Given text:

Australian Wine from
Alternative Grape Varieties

Pesto Recipe

Pesto is said to have originated in Genoa, the capital of the Liguria Region of Italy where it is called Pesto alla Genovese. Just across the border in Provence there is a similar sauce called pistou.


Along with ripe tomatoes, fresh basil is one of the delights of spring and summer, and pesto is a great way to enjoy basil. All you need is a fresh young wine to accompany it.

Here is a simple pesto recipe that you will use over and over again.

Ingredients

  • 1 cup of fresh basil leaves (you can use some parsley as well, but the basil should predominate)
  • 3 cloves garlic, crushed
  • A half cup of good olive oil
  • 30g pine nuts
  • 60g Parmesan cheese

Method

Blend or process the basil leaves, garlic, oil and pine nuts until smooth. Use a pestle and mortar if you have time and patience. Stir through the freshly grated cheese. If you wish you can store for a week or two covered with olive oil in a glass jar and refrigerated.

Serving suggestions

  • Toss a couple of tablespoons through some freshly cooked pasta or gnocchi.
  • A generous dollop of pesto can make a lovely garnish for some grilled fish.
  • Try this recipe for Mushrooms Stuffed with Pesto and Goats Cheese.
  • To make a crunchy dip, roughly chop an extra 60g pine nuts and mix the pesto through.
  • Valentina Harris, in her Valentina's Italian Family Feast cookbook, suggests a tomato salad with pesto and pine nuts. The pesto is mixed with olive oil and cracked peppercorns to make a dressing for some sliced tomatoes. Some pine nuts and a few basil leaves are tossed through the salad.

Supplied data:

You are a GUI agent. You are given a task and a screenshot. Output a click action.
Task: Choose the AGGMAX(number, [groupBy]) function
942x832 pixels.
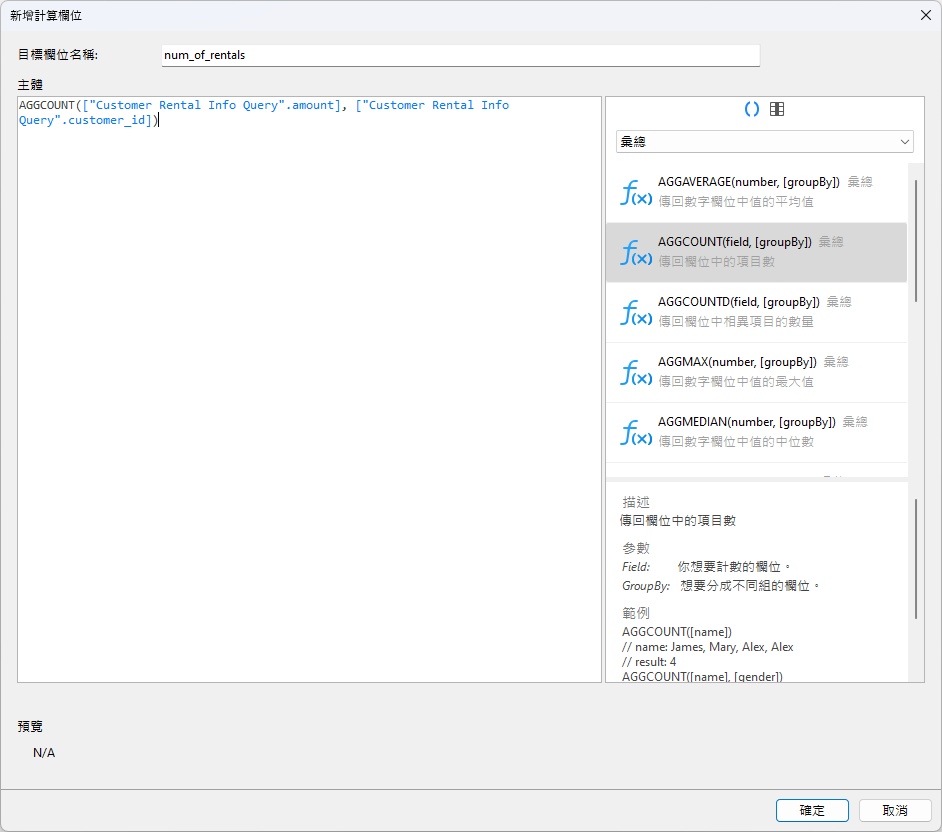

Challenge: Extend the pesto recipe page past its closing serving suggestion, keeping the same tone and format.

Response to the task:
In my eBook 10 dishes for Sangiovese I have a recipe for Minestra al Pesto. You can download a free copy of the book from 10 dishes for Sangiovese

My friends Elaine and Wolfie are pesto lovers, in fact they have a website entirely devoted to pesto recipes, suggestions and even the history of pesto. I suggest you check it out.

Wine suggestions

A good Pinot grigio will complement most dishes with pesto. Perhaps if you want to try something different then you could pair a pesto based dish with Vermentino. These white wines have great length and persistence in the palate, and hence they are not overwhelmed by the garlic and herb flavours.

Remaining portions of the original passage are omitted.